Exercise inputs START

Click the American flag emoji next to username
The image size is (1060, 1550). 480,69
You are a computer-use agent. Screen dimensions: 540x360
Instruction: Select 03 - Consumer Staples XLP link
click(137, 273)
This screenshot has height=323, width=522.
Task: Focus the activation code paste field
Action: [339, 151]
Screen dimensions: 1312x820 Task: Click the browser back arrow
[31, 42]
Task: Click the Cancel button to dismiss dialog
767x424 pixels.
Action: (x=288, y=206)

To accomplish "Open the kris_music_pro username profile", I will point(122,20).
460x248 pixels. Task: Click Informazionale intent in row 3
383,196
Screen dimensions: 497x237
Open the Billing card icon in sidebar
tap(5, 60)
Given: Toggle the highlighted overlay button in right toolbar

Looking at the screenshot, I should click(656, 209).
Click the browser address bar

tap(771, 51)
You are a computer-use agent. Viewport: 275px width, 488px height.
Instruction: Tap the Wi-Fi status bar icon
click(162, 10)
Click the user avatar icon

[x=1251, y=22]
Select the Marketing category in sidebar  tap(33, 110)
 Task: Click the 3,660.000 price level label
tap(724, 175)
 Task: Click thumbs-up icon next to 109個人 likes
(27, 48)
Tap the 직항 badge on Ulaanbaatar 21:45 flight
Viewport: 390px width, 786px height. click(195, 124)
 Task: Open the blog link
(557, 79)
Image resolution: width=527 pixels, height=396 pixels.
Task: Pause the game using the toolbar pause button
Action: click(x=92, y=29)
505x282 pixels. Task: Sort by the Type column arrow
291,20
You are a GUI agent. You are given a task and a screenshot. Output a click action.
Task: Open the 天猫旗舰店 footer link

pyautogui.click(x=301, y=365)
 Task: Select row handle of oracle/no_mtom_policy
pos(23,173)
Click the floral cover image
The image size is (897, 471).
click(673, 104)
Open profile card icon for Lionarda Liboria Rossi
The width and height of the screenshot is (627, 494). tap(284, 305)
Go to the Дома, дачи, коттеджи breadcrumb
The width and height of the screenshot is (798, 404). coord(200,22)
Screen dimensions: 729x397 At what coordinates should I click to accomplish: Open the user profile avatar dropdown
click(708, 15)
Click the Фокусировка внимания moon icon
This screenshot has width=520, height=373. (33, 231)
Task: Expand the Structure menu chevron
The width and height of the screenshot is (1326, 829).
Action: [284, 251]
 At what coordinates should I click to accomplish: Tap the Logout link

Exercise inputs END

What needs to be done:
Of all the entries above, repeat only the lines from the line that has "Screen dimensions: 497x237" to the line that has "You are a computer-use agent. Viewport: 275px", both lines included, exactly.

Output for this task:
Screen dimensions: 497x237
Open the Billing card icon in sidebar
tap(5, 60)
Given: Toggle the highlighted overlay button in right toolbar

Looking at the screenshot, I should click(656, 209).
Click the browser address bar

tap(771, 51)
You are a computer-use agent. Viewport: 275px width, 488px height.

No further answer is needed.